We stopped at the famous Beigel shop- where we had a bite to eat and we can confirm that their bagels are pretty much one of the best.

Our final stop on Brick lane was the Spitalfields market, which wasn’t too busy because we were there on a Monday but we got an idea of what the place would feel like at the weekends.

Next stop was Social Partners

Social Partners- Grey London+ Gray EMEA

Located on a busy street and surrounded by sophisticated jewelry stores, The Social Partner is out next stop. Unlike Unruly that its office resembles a bee hive, The Social Partner building brings out the professional atmosphere with its elegant and beautiful office design. Welcoming us is an Asian guy named Kwai Chi – a representative for The Social Partner, and our journey was even more remarkable with another interesting experience.

We were taken part in a 3-hour presentation, in which a lot of information about the recent world’s trends was mentioned. However, the fantastic thing about The Social Partner was not its presentation, but the presenter himself. Imagine you’re sitting inside a 3D theater, putting the 3D glass on, and now enjoying our lively world from a totally different point of view.

What is the definition of social media in your opinion? Spending time hanging out with friends on Google Hangout, replying non-stop on you Facebook post, tweeting news that amuse you, or simply staring at your computer screen watching some dudes making vlogs on Youtube? All of them are drawn into a mere conclusion for normal social media definition: entertainment. However, the presenter Kwai Chi showed us a different definition for it: social media equals social marketing. Put it simple, making money.

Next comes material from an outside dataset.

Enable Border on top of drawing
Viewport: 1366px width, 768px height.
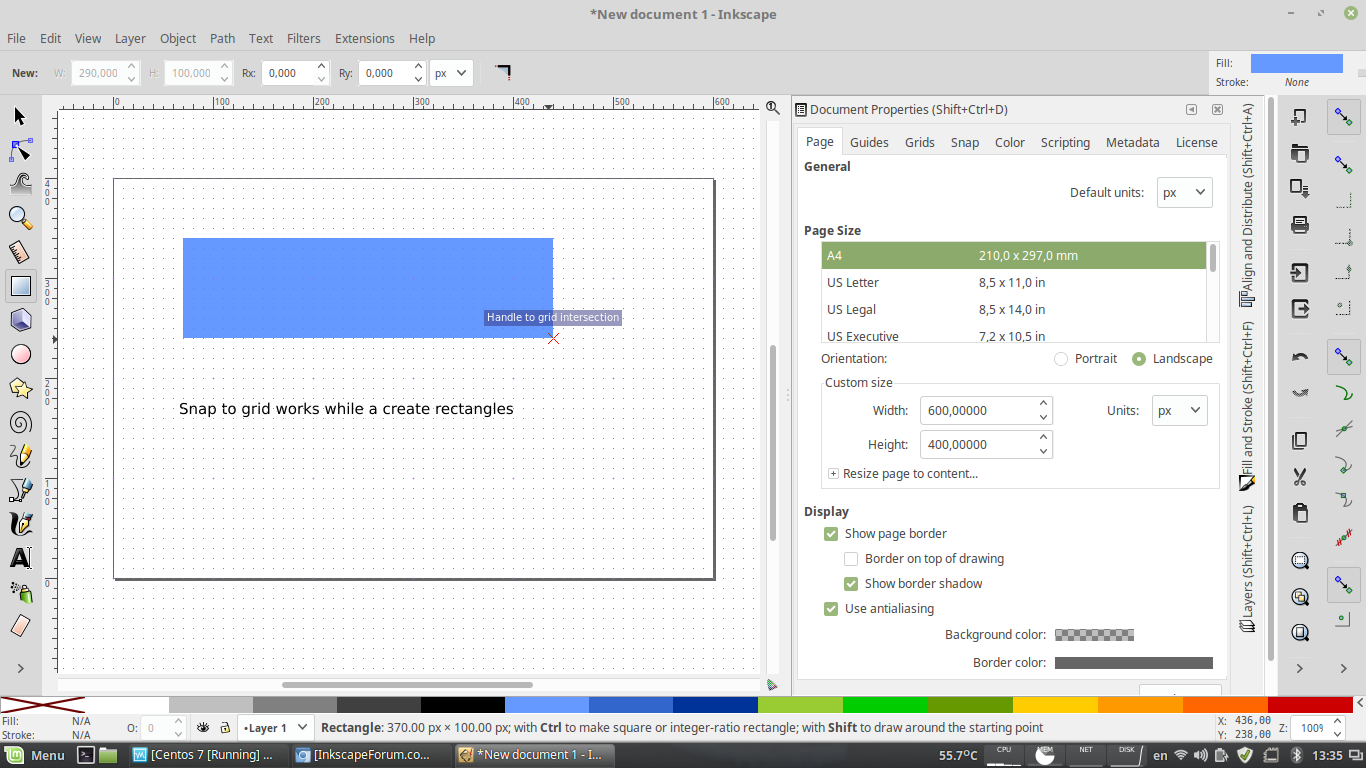pos(851,559)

Forget about wasting tons of trees, ink and especially money to produce brochures, forget about asking those sales for the quality of products since you clearly know they’re only telling how good they are and why you should buy their goods, it is Internet era, and we do things on the Internet.

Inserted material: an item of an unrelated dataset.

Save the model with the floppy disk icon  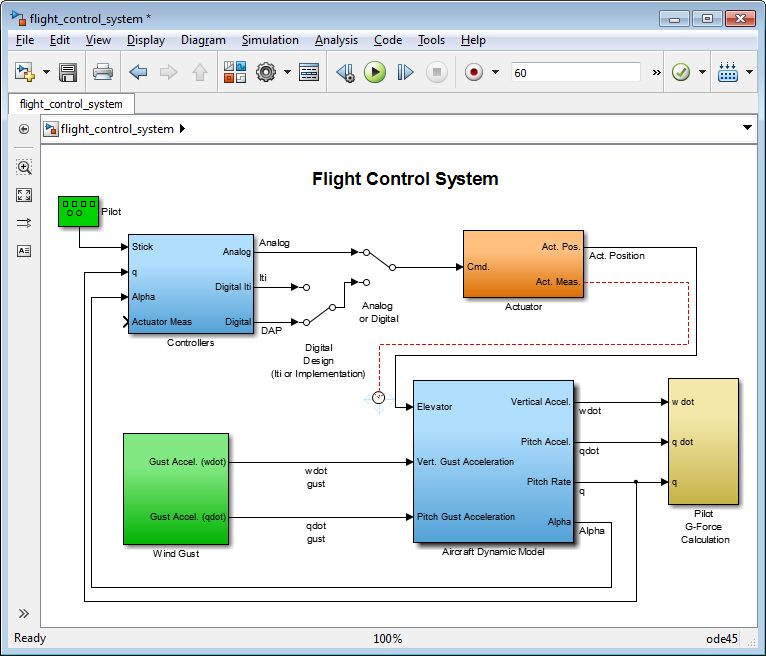(x=68, y=72)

Kwai Chi is one of the leading people taking advantage of those free social media platforms to build up their own brands. Starting making video about racism on Youtube, this Chinese guy soon recognized the power of video content thus he began making videos on reviewing household products, health gadgets, foods and quickly became well-known on the world’s biggest video channel. He criticized those companies for their products (according to his opinion) and then now ends up working for them. A huge number of products from various companies are now day by day sending straight to his home and his work is to making a review video for them. That’s how he makes money from what we called “entertainment”.

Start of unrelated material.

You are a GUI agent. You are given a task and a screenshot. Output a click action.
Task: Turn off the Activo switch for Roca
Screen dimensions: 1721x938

Curious already? Here is the introduction video of Kwai Chi

Furthermore, he analyzed the main trend of social media world nowadays, from Social Mobile messaging, Rise on mobile local (SoMoLo) to wearable hardwares (i.e: health monitor in an eraser’s size) and then introduced us other Youtube-er who also use social media for personal brand’s marketing strategy.

Pewdiepie – game reviewer, most subscribed channel on Youtube, and his work is to reviewing new games (of course) and swearing (sad but true). Yet the number one position on Youtube is him. This video is his review about the game Flappy Bird (this is a Vietnamese product, rise of the Asians!), you can have a look here:

Dude perfect – using social media for marketing. They combine interesting sports themed content with brand in order to promote them. Eating Pringles and doing a lot of nearly-unbelievable sports with Pringles box container and pingpong ball, Dude perfect has done a good job of increasing the sales of Pringles and polishing its brand name, along with Walmart (one small screen and that’s all, sad but true again). You can watch one typical video of them here:

Kwai Chi also mentioned about the rise of Asia. Heard about LINE? Yes, Japanese product, Brown the Bear and Cony the Rabbit. WeChat, Weibo? Here comes the Chinese. Asian countries are trying their best to catch up with their senior European countries in the technology competition. And those three products are the evidence of their efforts.

At the end of the day, we came back to our apartment with mixed feelings and opinions about what Kwai Chi presented, but we can assure one thing that if he can succeed with social marketing, we know we also can.